Day 22. Sunday, August 20. Jizzakh to Samarkand. 132km, with 954m of climbing.
Samarkand, the peach of an ancient Silk Road city, has stirred people’s imaginations for centuries. Today, we cyclists were just the latest travellers irresistibly drawn to it, as eager to experience and explore it as countless people have before us. And thank you, kind route planners, for scheduling us two rest days here to make the most of it.
While our journey west continued gently downhill, as it has for the past 10 days or so, we began today with a couple of hours of modest climbing up to a blip-of-a-plateau. The early morning light was beautiful, as the photo below attests when some of us paused for picture taking.
Almost as good was the genuine coffee stop about an hour later. The barista was meticulous and our drinks perfect. But he hid shyly behind his machine with his “shit happens” T-shirt suggesting he was yet to believe he was master of the beans.
Thereafter the day got a lot hotter, back up to 40C or so. We take this very seriously, and have been well-briefed on the symptoms, because a couple of riders already have suffered from heat exhaustion – when their body temperature elevates and the only remedy is to stop riding, sit in the shade, drink lots and wait for the van to pick them up. Usually, they then take a day or two off riding to give their bodies time to recover.
After riding the very first three days of the tour in short sleeves (and copious sunscreen) I switched to my long-sleeved tops and am very grateful for the covering. They are a very light merino wool blend but amazingly, they aren’t the least itchy and they very effectively wick away sweat to help keep me a bit cooler. And I usually ride in the afternoons with a cotton bandana covering my scalp under my helmet, through which I periodically pour cold water to keep a cool head. So far so good…

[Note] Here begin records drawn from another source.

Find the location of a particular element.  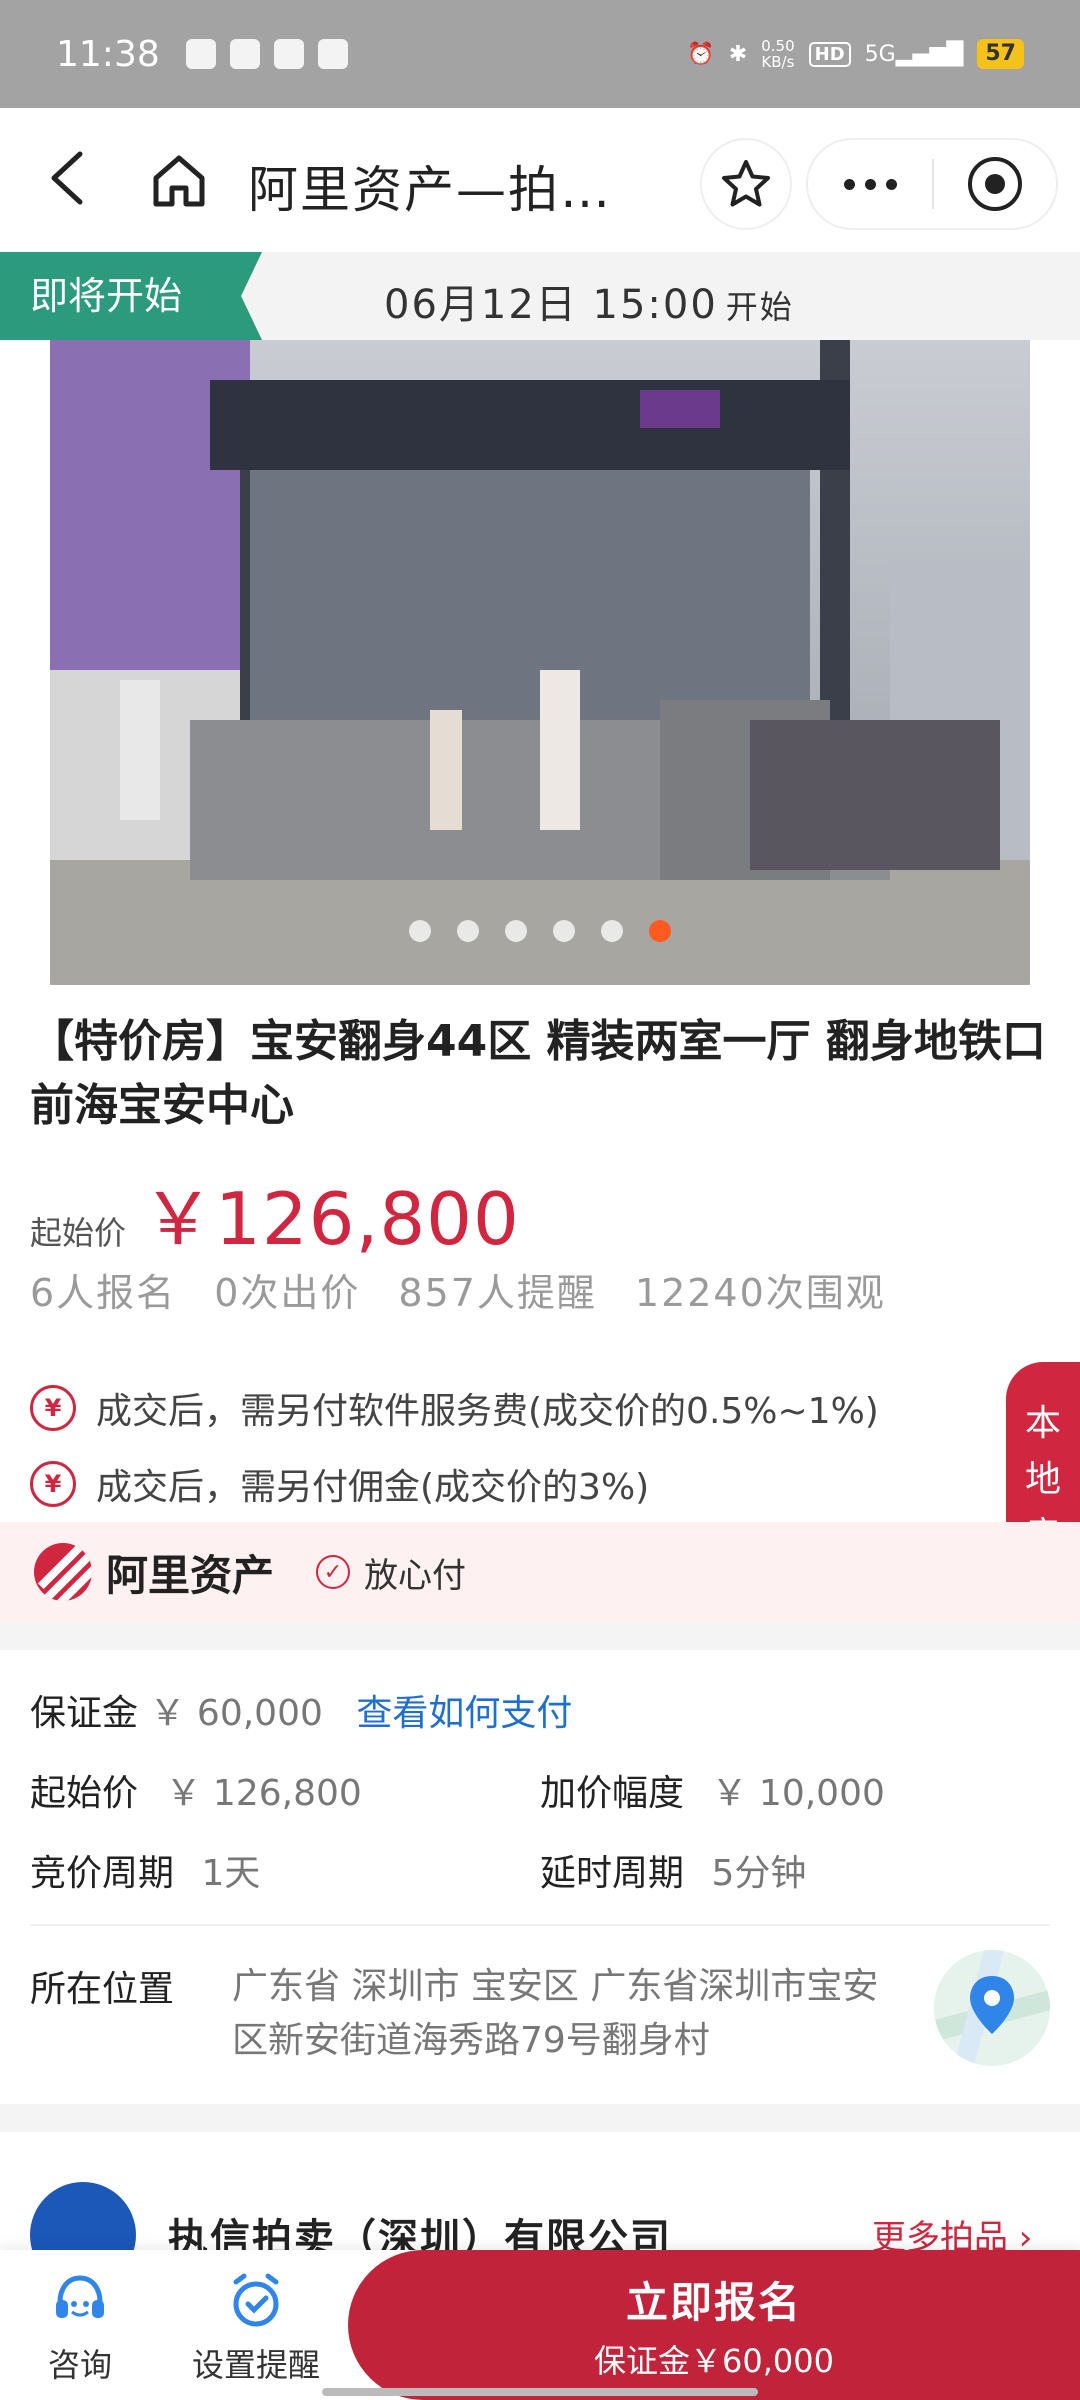

deposit-label: 保证金 is located at coordinates (84, 1714). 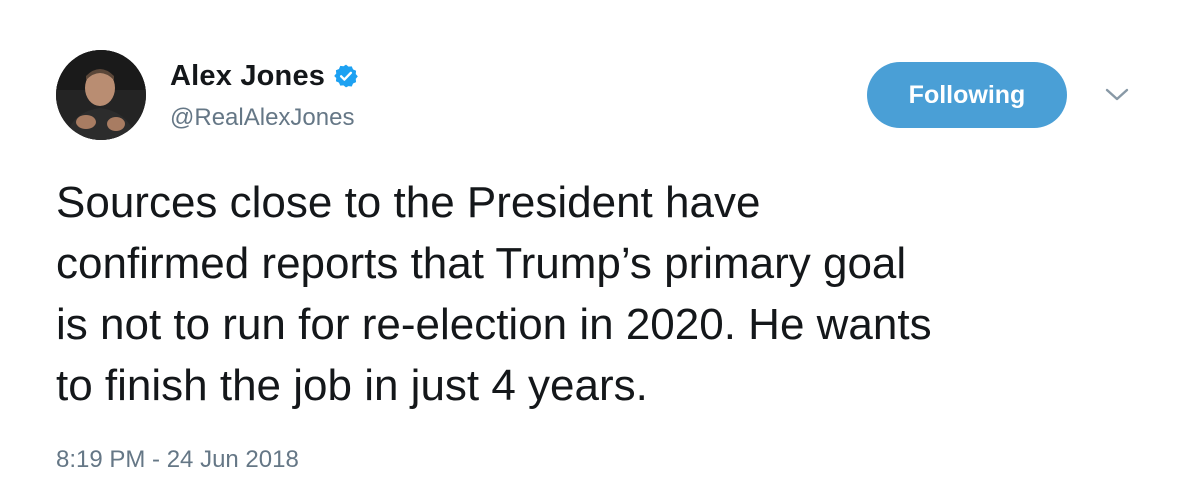 I want to click on display-name-row: Alex Jones, so click(x=264, y=76).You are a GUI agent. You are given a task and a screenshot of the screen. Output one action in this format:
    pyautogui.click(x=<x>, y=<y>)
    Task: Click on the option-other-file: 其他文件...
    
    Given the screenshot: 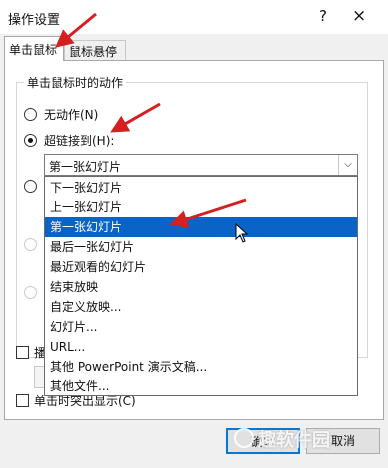 What is the action you would take?
    pyautogui.click(x=201, y=386)
    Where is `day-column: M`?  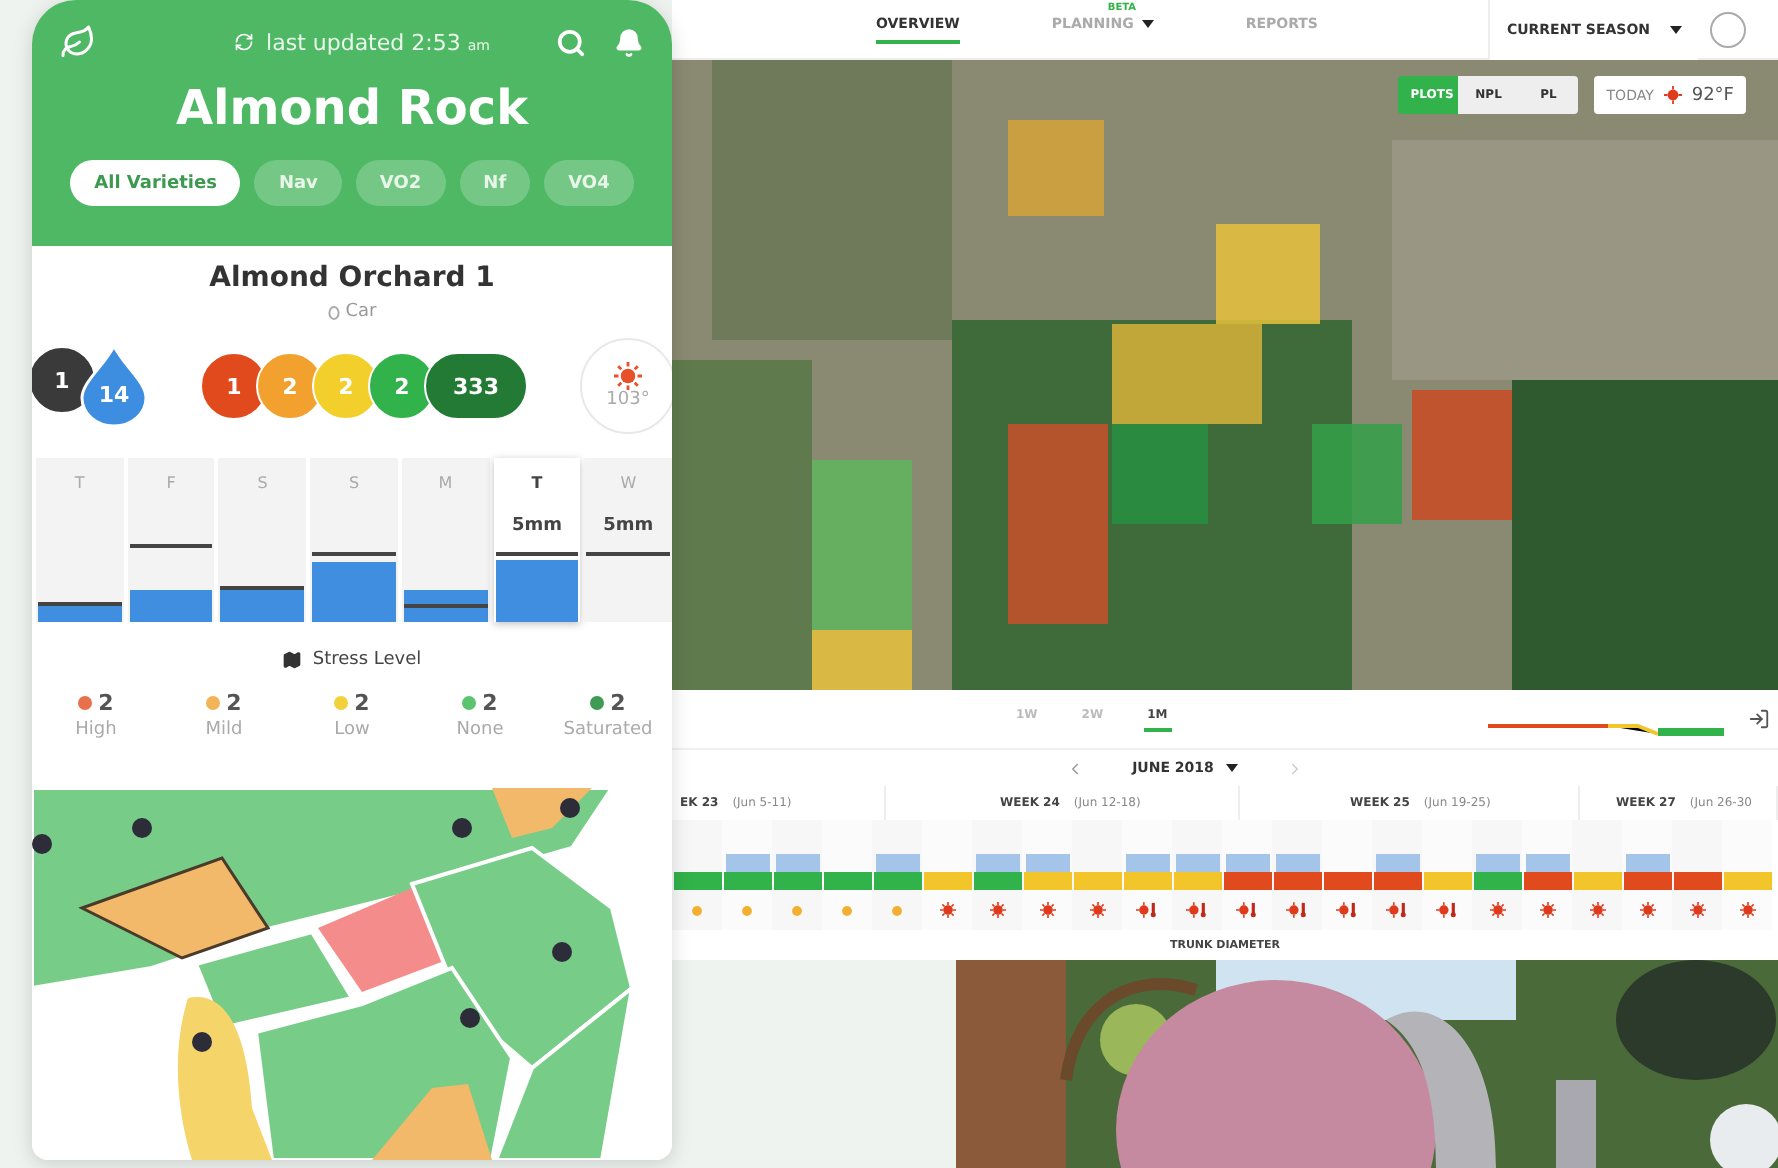
day-column: M is located at coordinates (446, 540).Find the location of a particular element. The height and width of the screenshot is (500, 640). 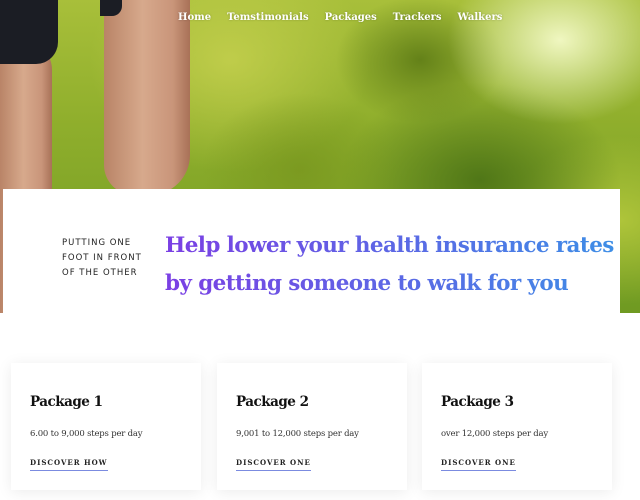

nav-item-home: Home is located at coordinates (194, 18). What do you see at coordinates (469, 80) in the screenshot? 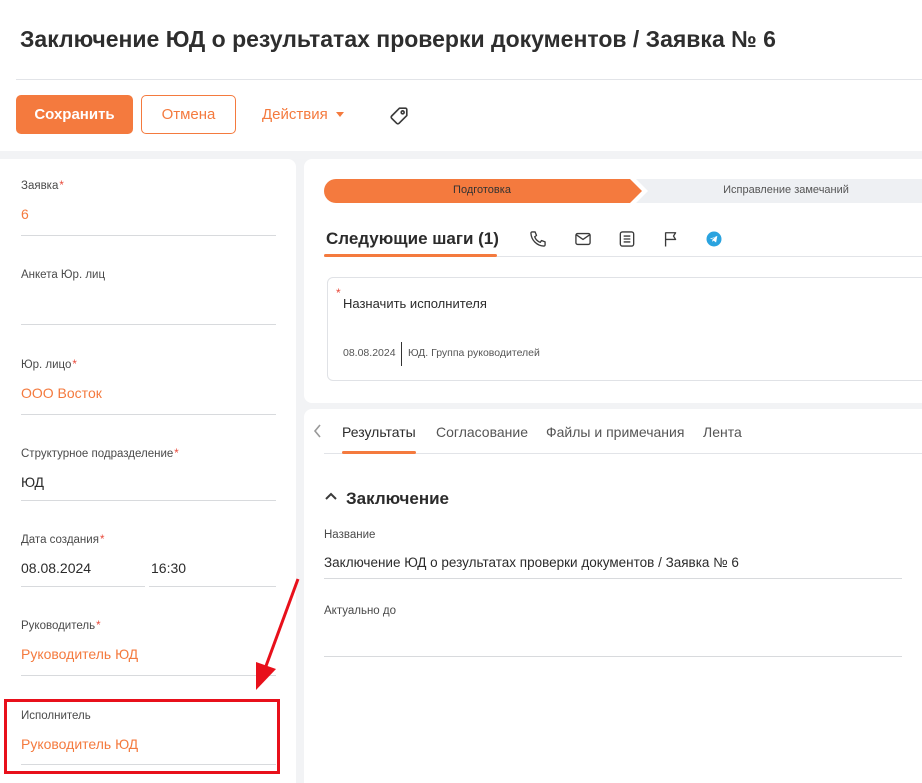
I see `header-divider` at bounding box center [469, 80]. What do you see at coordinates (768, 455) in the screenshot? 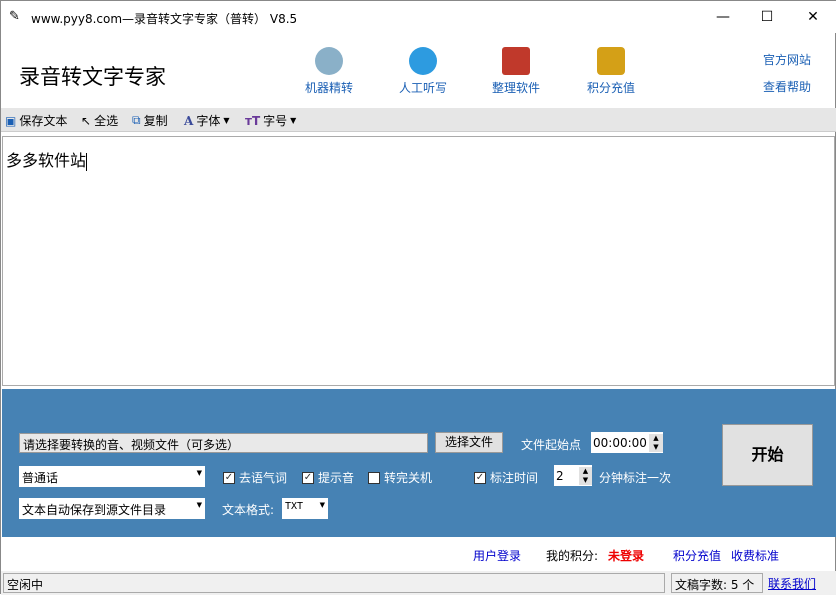
I see `start-button: 开始` at bounding box center [768, 455].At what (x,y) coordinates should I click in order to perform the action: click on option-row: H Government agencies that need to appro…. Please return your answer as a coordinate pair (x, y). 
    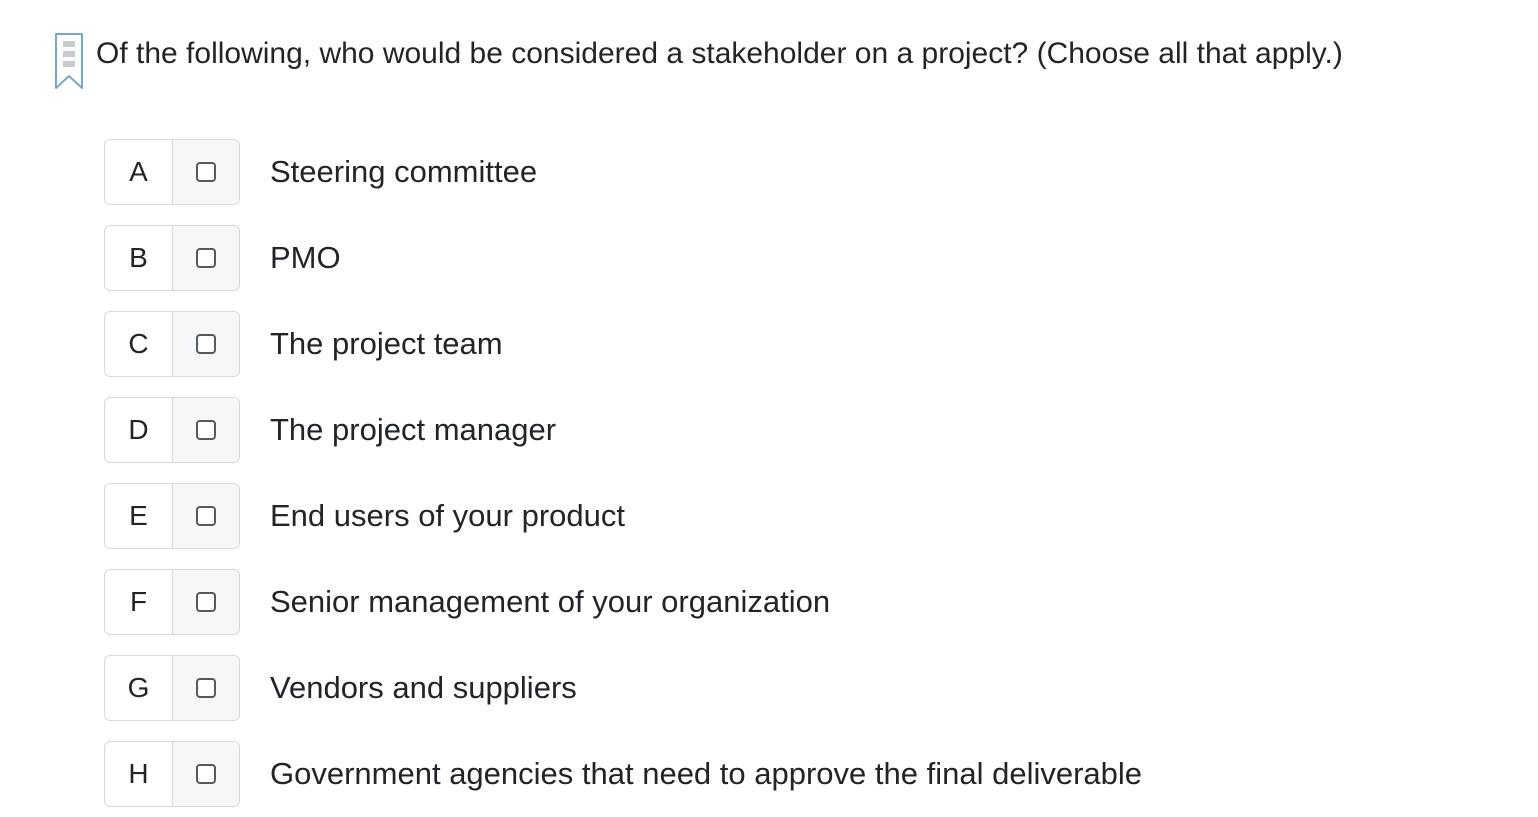
    Looking at the image, I should click on (623, 774).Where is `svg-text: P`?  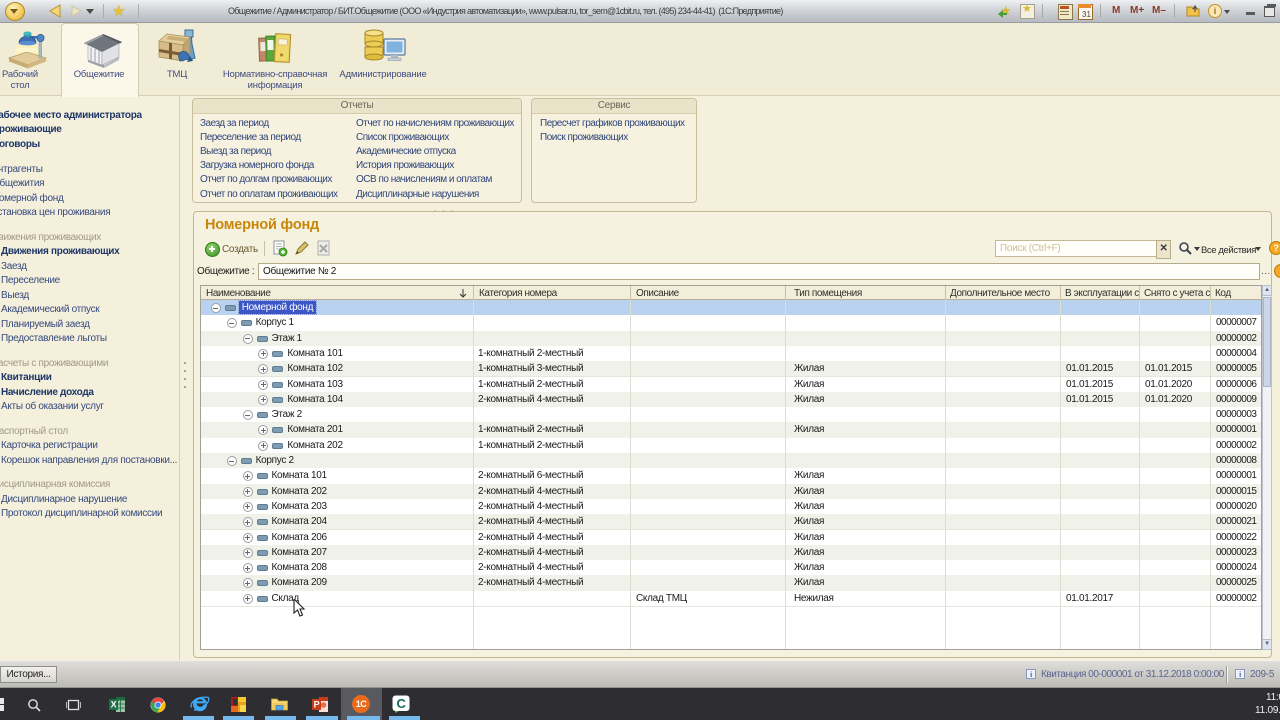 svg-text: P is located at coordinates (317, 705).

Our first experience of Samarkand this afternoon was the absolute antithesis of ancient. As Uzbekistan’s second-largest city after the capital of Tashkent, it’s growing fast and is home to some half a million people. The last 12km of our ride was very urban, very modern though well-planned and built – including broad bike lanes that put Auckland to shame.
Likewise, our hotel is very modern, yet evocative of place and culture. Knowing old Samarkand and its magnificent monuments are just a couple of km down the road, we’re very eager to explore them tomorrow.